Load the ToothGrowth data set, and look at its structure (Appendix: code structure):

Classes 'data.table' and 'data.frame':  60 obs. of  3 variables:
 $ len : num  4.2 11.5 7.3 5.8 6.4 10 11.2 11.2 5.2 7 ...
 $ supp: Factor w/ 2 levels "OJ","VC": 2 2 2 2 2 2 2 2 2 2 ...
 $ dose: num  0.5 0.5 0.5 0.5 0.5 0.5 0.5 0.5 0.5 0.5 ...
 - attr(*, ".internal.selfref")=<externalptr> 

The ToothGrowth R help page explains that variables in ToothGrowth mean the following:

  • len: numeric Tooth length
  • supp: factor Supplement type (VC as vitamin C or OJ as orange juice).
  • dose: numeric Dose in milligrams/day

Visualize tooth len means and variability depending on supp/dose (Appendix: code boxplot)
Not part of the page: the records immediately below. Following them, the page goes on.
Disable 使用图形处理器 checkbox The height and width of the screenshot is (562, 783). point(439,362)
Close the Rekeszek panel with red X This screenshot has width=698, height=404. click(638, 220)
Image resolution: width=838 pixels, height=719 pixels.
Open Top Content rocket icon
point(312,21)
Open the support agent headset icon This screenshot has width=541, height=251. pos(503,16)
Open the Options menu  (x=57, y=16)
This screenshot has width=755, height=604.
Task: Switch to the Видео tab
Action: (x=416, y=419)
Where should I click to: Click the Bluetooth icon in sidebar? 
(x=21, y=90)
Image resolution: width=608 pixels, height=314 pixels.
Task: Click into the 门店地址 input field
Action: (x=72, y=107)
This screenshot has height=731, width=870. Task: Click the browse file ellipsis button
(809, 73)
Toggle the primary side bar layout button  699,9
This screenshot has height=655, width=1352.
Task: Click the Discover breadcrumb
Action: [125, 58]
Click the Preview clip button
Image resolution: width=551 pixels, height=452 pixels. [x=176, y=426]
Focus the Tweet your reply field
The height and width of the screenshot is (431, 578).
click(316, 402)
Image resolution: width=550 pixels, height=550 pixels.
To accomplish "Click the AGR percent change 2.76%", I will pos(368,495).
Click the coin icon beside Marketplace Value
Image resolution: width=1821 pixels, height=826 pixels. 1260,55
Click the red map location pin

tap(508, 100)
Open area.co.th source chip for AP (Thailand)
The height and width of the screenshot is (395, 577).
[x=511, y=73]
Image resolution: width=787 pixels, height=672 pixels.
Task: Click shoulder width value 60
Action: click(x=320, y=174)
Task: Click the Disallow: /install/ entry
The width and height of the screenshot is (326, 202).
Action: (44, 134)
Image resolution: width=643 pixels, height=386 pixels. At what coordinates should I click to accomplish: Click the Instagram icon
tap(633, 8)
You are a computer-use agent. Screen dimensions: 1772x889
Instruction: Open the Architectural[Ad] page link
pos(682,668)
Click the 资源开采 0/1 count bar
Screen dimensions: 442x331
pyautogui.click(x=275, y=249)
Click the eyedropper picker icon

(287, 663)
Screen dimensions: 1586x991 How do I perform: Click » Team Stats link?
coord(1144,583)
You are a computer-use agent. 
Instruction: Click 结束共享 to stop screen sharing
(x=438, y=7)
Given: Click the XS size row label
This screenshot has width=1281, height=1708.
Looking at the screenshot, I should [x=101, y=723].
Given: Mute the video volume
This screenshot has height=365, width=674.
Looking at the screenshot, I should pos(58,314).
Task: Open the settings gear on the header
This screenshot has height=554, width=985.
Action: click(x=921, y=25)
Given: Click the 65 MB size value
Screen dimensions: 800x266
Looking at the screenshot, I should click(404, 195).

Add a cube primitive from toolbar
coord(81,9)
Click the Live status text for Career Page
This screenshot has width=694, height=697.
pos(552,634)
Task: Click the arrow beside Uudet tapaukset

Looks like both supp/dose affect tooth growth: len increases with Orange Juice type and dose level.

2. Basic summary of the data

Get summary statistics for the variables (Appendix: code summary):

      len        supp         dose      
 Min.   : 4.20   OJ:30   Min.   :0.500  
 1st Qu.:13.07   VC:30   1st Qu.:0.500  
 Median :19.25           Median :1.000  
 Mean   :18.81           Mean   :1.167  
 3rd Qu.:25.27           3rd Qu.:2.000  
 Max.   :33.90           Max.   :2.000  

3. Conf. intervals/ hypothesis tests: tooth growth by supp/ dose

Perform hypothesis Student's t-testings by forcing the probability of rejecting the null hypothesis when it is TRUE (\(Type\ I\ error\ rate\)) to be \(\alpha=0.05\) (significance level, the risk).

To conduct hypothesis t-tests like that, the following assumptions must be fulfilled:

  • the objects are representative sample from the same population,
  • the data are \(iid\) (i.e. there was a random assignment of objects to different dose level and supp type),
  • the data are roughly symmetric and mound shaped.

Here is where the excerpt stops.